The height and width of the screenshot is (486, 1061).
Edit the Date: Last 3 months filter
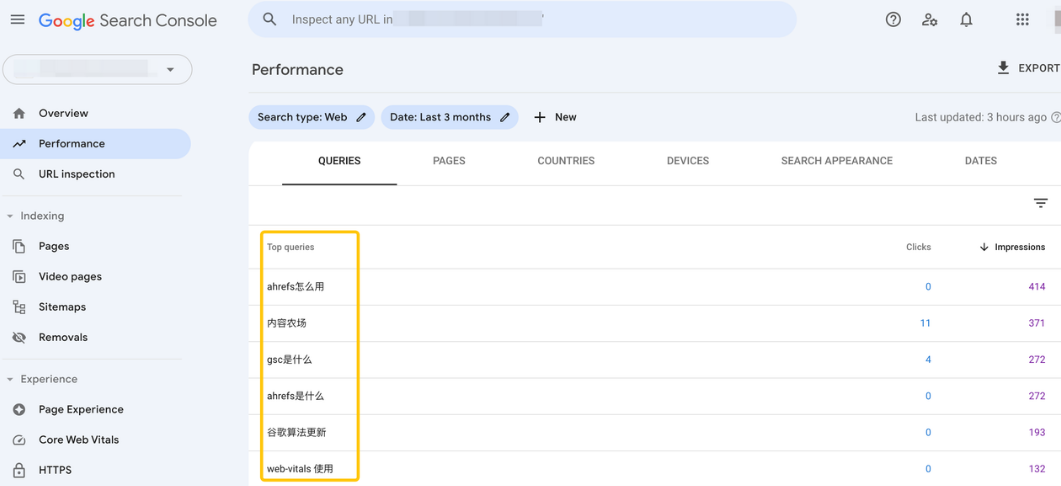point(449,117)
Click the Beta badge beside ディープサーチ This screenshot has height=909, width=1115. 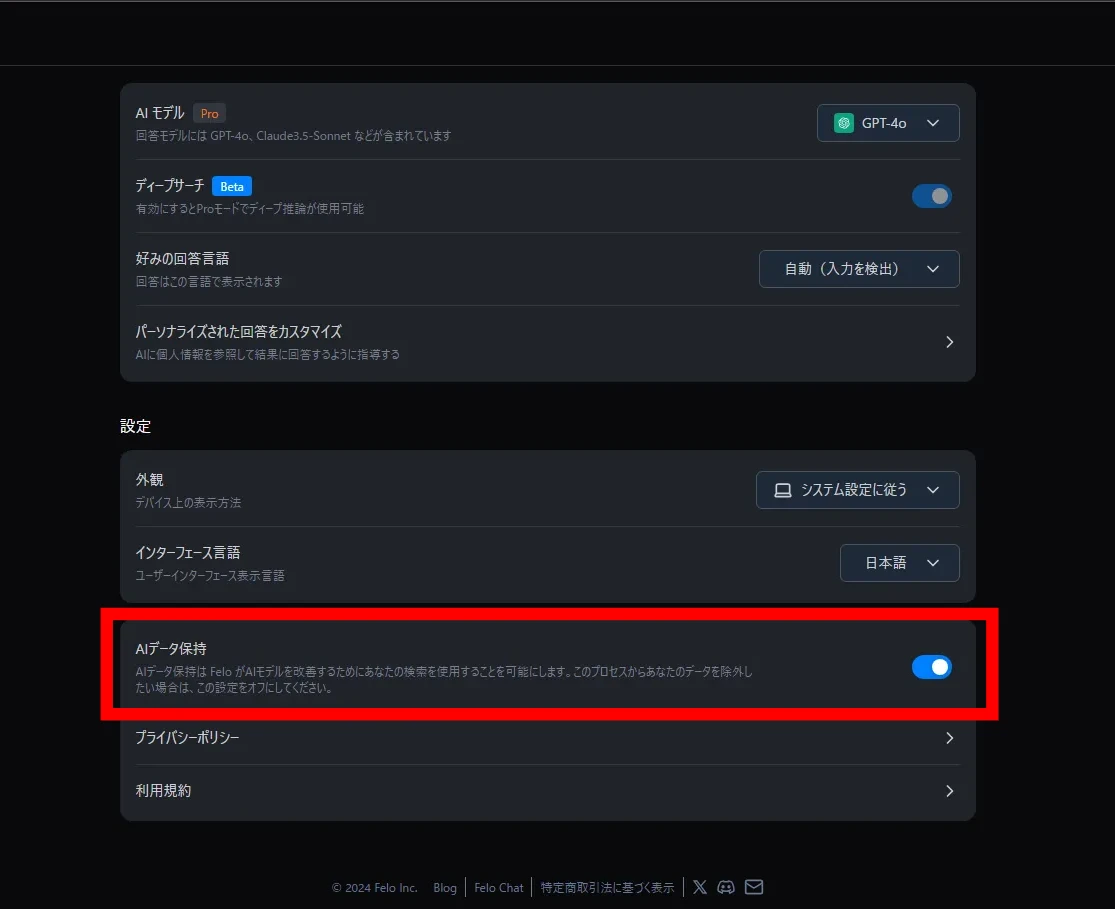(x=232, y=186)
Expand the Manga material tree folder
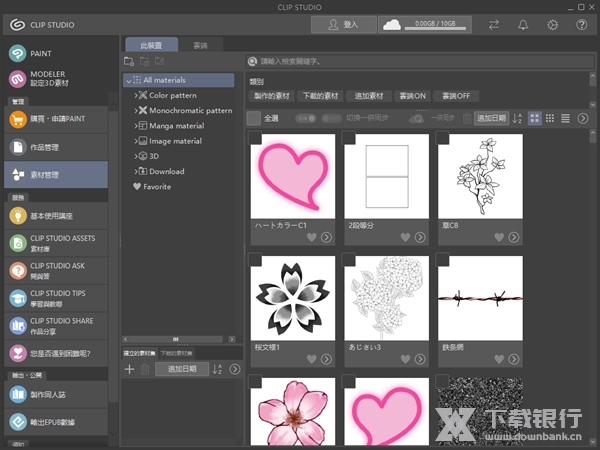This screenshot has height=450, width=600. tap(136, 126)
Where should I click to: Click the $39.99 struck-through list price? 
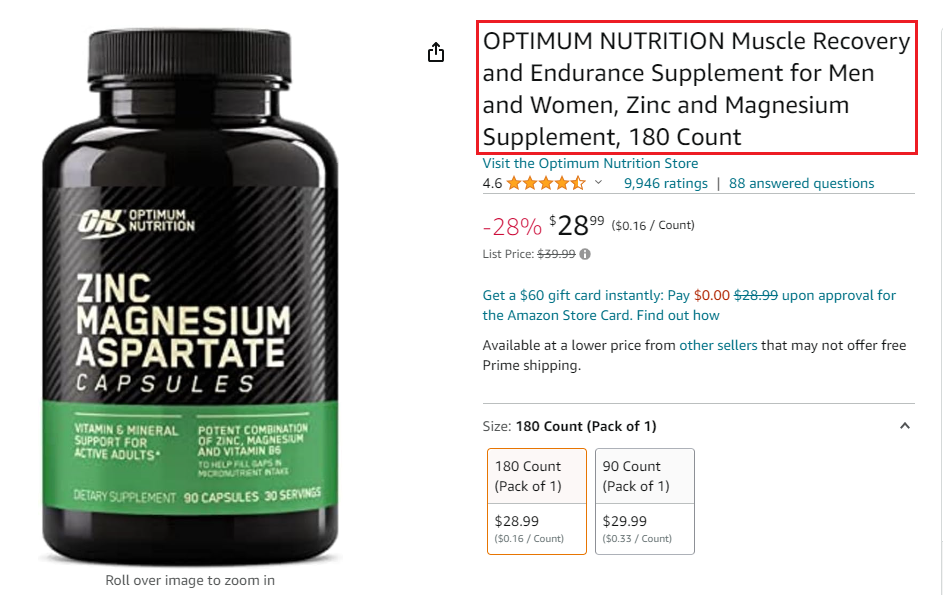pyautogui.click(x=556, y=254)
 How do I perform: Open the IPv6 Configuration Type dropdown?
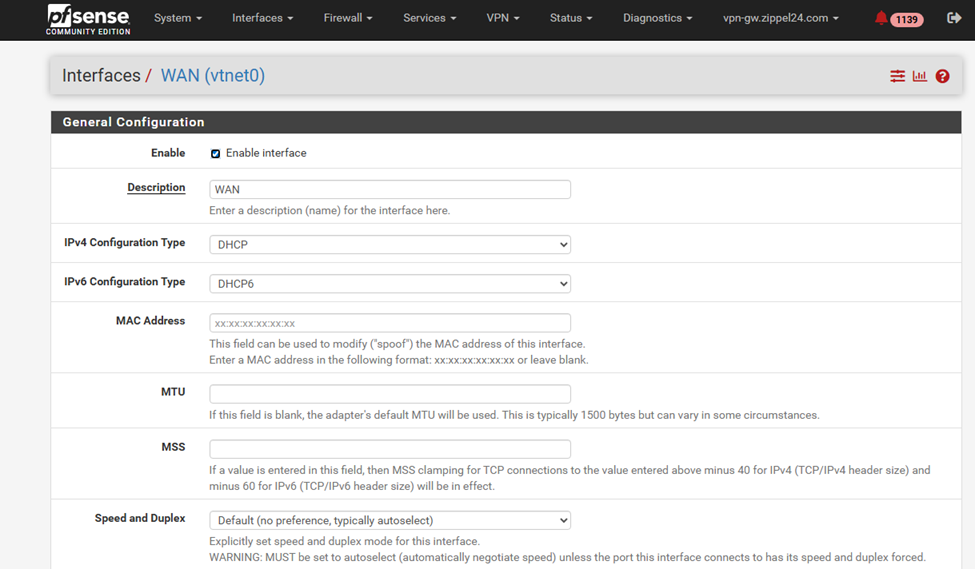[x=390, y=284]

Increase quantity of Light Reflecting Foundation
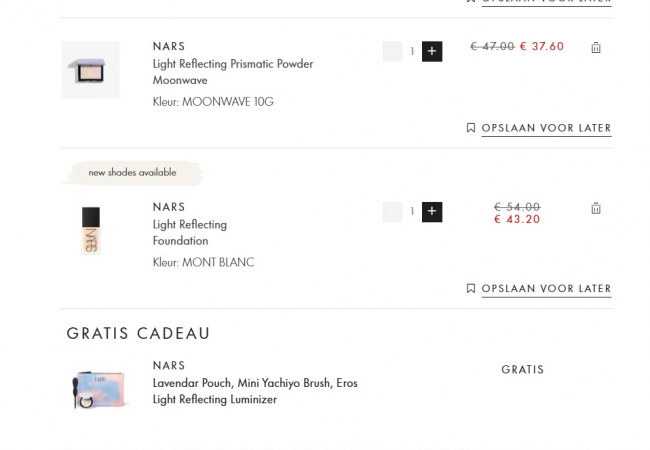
= = = = =
WHAT YOU WILL DO >> Set down the lines from the one containing "How do I perform: Open" through the last line of the records above, both included, exactly as they appear and with no other text. Pictures should not be set down.

EXERCISE ANSWER >>
 How do I perform: Open the IPv6 Configuration Type dropdown?
[x=390, y=284]

Increase quantity of Light Reflecting Foundation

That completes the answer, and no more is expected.